マンソープは、中国の影響力拡大について「ジャーナリズムから大学、政治からビジネスに至るまで、数十年にわたって、中国を背景にした組織や無名の工作員がカナダのあらゆる機関に根気よく潜入し、影響を与えるための不穏な事件などを起こしている。カナダの先端技術や科学の秘密情報を盗んで中国に届ける事例も発生している。カナダの核研究プログラムの成果も中国で発見され、カナダの科学者を驚かせている」とその根気強く巧妙な手口を明らかにしている。
中国の影響力行使について、1997年からカナダ安全情報局とカナダ騎馬警察が秘密裏に調査を開始したが、その内容は「銀行から不動産、ハイテクにいたるまで社会のあらゆる分野で200以上の企業が、中国系の秘密結社により、中国の恩恵を受けた大物や国営企業を通じて中国の影響力を行使したり、所有権を獲得してきた。さらには、マネーロンダリングやヘロインの密売などの犯罪活動も活発化している」と指摘している。
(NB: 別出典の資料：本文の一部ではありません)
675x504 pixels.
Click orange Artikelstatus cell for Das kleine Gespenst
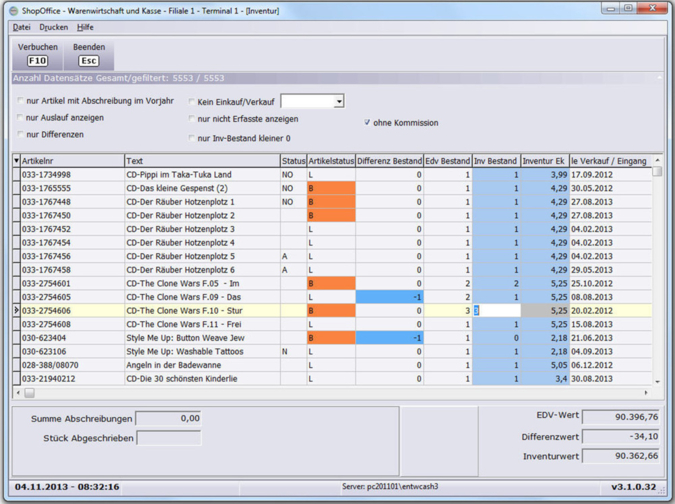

著書の最後で、マンソープは「ファーウェイの5Gはトロイの木馬である可能性があり、中国共産党が通信システムや極秘のファイブアイズ・ネットワークに潜入するために使用することを企図している可能性がある」と警告を発し、「『カナダが中国を変えることができるという考えは死んでいる。問題は、中国がどの程度までカナダを変えるか』であり、我々は日常的にカナダの政治、経済、社会に干渉する超大国に、どのように対処するかを問うていかなくてはならない」と締めくくっている。